Marlowe's Shade

Monday, April 18, 2005

Thousands Being Euthanized in the US Every Year.

Possibly even tens of thousands.

Ron Panzer, founder or Hospice Patient Alliance commented back in 2000 on a study done in 1998 in the Journal of the American Medical Association.

A total of 355 oncologists (72.6% response rate) were interviewed on euthanasia and PAS. On 2 screening questions, 56 oncologists (15.8%) reported participating in euthanasia or PAS; 53 oncologists (94.6% response rate) participated in in-depth interviews. Thirty-eight of 53 oncologists described clearly defined cases of euthanasia or PAS. Twenty-three patients (60.5%) both initiated and repeated their request for euthanasia or PAS, but 6 patients (15.8%) did not participate in the decision for euthanasia or PAS. Thirty-seven patients (97.4%) were experiencing unremitting pain or such poor physical functioning they could not perform self-care. Physicians sought consultation in 15 cases (39.5%). Overall, oncologists adhered to all 3 main safeguards in 13 cases (34.2%): (1) having the patient initiate and repeat the request for euthanasia or PAS, (2) ensuring the patient was experiencing extreme physical pain or suffering, and (3) consulting with a colleague.

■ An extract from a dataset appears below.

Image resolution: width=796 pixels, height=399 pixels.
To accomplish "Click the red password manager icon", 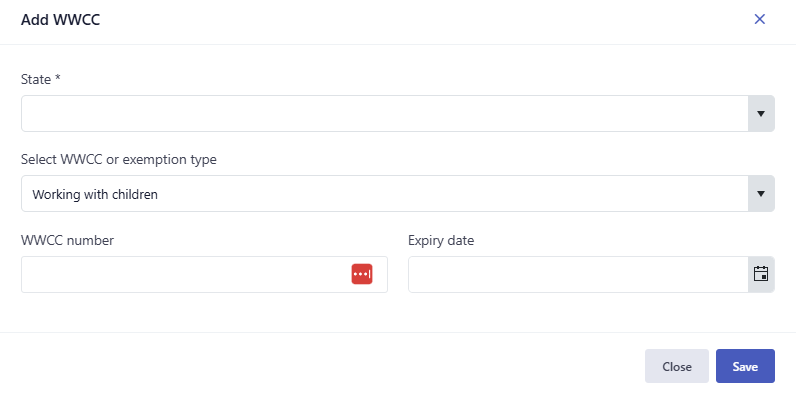I will 362,274.
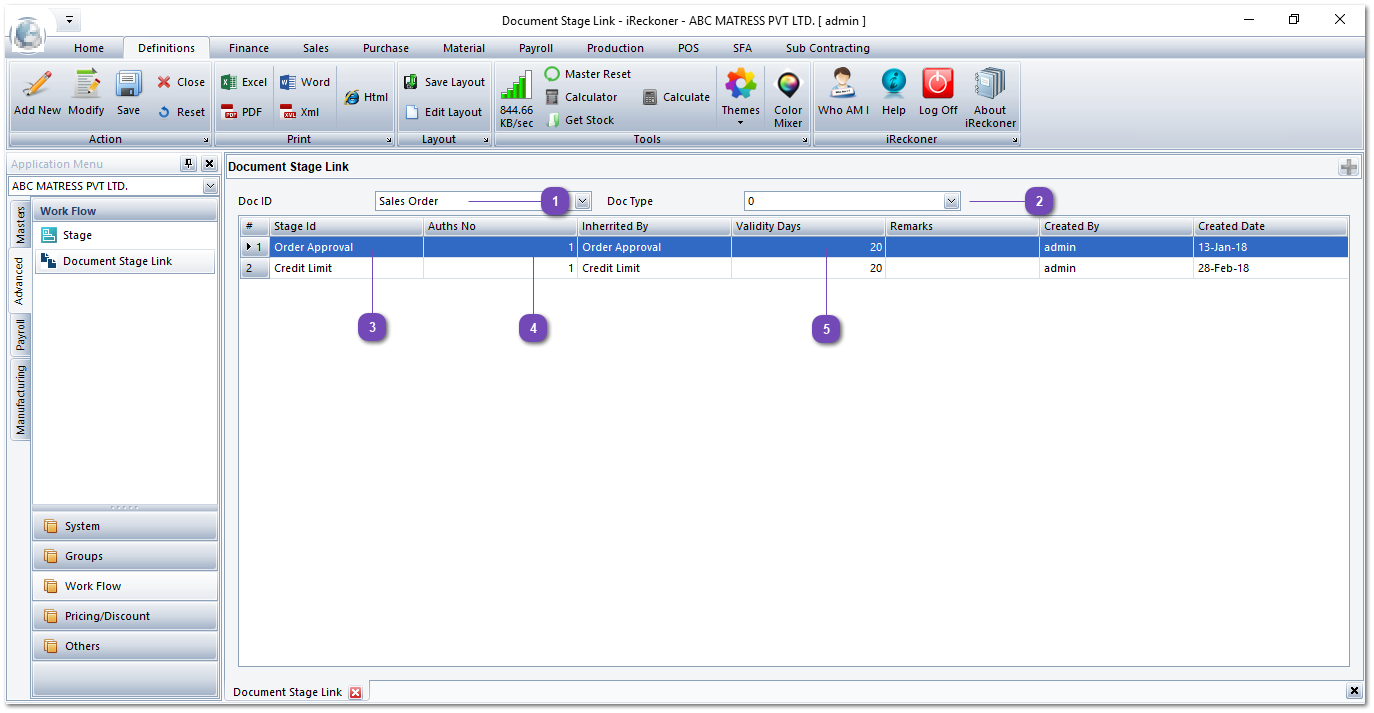Image resolution: width=1374 pixels, height=713 pixels.
Task: Open the Doc Type dropdown
Action: pos(951,200)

Those who adhered to the safeguards had known their patients longer and tended to be more religious. In 28 cases (73.7%), the family supported the decision. In all cases of pain, patients were receiving narcotic analgesia. Fifteen patients (39.5%) were enrolled in a hospice. While 19 oncologists (52.6%) received comfort from having helped a patient with euthanasia or PAS, 9 (23.7%) regretted having performed euthanasia or PAS, and 15 (39.5%) feared prosecution.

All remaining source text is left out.